The answer must be an exact copy of every record below.

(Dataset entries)
>>
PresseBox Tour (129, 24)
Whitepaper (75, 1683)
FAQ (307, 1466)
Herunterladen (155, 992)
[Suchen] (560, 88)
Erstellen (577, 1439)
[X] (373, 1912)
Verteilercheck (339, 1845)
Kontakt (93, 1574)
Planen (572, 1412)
<<
• WRITTEN ANSWER
PresseBox Tour (129, 24)
Whitepaper (75, 1683)
FAQ (307, 1466)
Herunterladen (155, 992)
[Suchen] (560, 88)
Erstellen (577, 1439)
[X] (373, 1912)
Verteilercheck (339, 1845)
Kontakt (93, 1574)
Planen (572, 1412)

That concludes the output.